TASK GOAL: From the line that contains "Tap the iCloud Drive cloud icon" to the end of the entries, write out every line exactly, including both ends, and nothing more.

Saved entries:
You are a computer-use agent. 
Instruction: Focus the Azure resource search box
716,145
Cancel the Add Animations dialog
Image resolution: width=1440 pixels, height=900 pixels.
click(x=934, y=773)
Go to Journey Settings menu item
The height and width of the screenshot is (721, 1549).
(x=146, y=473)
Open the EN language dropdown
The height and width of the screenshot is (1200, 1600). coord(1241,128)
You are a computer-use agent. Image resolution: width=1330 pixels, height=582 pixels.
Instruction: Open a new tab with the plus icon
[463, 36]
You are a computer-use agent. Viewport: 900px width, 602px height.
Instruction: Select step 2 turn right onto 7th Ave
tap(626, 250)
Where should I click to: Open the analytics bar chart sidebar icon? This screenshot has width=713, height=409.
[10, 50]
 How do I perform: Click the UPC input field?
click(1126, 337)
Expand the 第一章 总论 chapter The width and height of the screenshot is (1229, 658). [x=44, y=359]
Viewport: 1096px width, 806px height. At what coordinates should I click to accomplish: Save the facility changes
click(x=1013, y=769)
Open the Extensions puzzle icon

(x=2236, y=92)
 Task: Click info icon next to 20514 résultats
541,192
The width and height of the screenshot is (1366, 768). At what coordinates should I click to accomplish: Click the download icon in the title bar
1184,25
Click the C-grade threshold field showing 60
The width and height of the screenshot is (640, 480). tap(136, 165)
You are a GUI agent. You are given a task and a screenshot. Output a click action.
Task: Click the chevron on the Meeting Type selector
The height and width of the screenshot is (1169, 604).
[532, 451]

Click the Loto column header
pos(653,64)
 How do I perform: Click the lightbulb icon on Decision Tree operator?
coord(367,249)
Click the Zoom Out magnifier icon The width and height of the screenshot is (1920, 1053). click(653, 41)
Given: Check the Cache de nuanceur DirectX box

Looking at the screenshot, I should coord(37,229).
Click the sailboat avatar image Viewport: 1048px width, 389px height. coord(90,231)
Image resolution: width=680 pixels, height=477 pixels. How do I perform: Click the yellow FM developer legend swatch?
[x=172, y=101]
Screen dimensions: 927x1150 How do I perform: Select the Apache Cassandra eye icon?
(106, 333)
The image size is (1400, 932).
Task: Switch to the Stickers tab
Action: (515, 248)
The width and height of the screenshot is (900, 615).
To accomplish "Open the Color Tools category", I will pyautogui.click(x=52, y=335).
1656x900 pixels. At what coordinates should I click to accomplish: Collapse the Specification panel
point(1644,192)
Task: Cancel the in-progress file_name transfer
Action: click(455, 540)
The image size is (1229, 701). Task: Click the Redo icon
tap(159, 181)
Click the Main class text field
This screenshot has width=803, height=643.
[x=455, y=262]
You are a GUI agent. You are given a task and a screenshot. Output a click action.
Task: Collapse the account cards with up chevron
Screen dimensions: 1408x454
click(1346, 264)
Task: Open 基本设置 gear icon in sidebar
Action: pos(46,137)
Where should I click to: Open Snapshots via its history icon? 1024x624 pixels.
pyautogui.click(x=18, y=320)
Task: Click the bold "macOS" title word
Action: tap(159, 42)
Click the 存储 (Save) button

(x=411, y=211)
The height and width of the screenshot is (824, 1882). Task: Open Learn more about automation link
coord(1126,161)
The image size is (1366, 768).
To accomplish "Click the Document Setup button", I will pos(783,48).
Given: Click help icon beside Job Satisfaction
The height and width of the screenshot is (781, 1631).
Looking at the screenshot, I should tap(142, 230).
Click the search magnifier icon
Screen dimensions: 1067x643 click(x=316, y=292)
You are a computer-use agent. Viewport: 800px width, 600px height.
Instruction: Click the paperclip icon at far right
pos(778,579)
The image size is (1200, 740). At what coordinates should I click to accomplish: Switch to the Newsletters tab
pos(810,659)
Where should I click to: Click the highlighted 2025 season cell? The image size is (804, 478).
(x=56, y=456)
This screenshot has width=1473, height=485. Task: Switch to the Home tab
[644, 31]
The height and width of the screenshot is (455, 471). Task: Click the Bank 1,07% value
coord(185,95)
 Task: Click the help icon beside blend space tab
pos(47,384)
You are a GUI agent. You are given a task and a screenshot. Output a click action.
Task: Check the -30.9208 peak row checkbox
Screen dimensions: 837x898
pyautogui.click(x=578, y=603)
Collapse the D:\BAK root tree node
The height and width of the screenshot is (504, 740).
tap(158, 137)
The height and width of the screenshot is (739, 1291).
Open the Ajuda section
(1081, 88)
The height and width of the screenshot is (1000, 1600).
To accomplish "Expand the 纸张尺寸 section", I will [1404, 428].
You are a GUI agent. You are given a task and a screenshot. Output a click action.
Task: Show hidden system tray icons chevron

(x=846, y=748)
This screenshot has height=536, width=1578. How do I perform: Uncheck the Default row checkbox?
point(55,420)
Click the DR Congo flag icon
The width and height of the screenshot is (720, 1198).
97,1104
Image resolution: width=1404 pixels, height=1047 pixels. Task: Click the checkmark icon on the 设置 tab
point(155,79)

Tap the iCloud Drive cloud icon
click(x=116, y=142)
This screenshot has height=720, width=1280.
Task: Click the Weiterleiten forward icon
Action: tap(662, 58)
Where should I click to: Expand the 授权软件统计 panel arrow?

YOUR SOLUTION:
Tap the iCloud Drive cloud icon
click(x=116, y=142)
This screenshot has height=720, width=1280.
Task: Click the Weiterleiten forward icon
Action: tap(662, 58)
Where should I click to: Expand the 授权软件统计 panel arrow?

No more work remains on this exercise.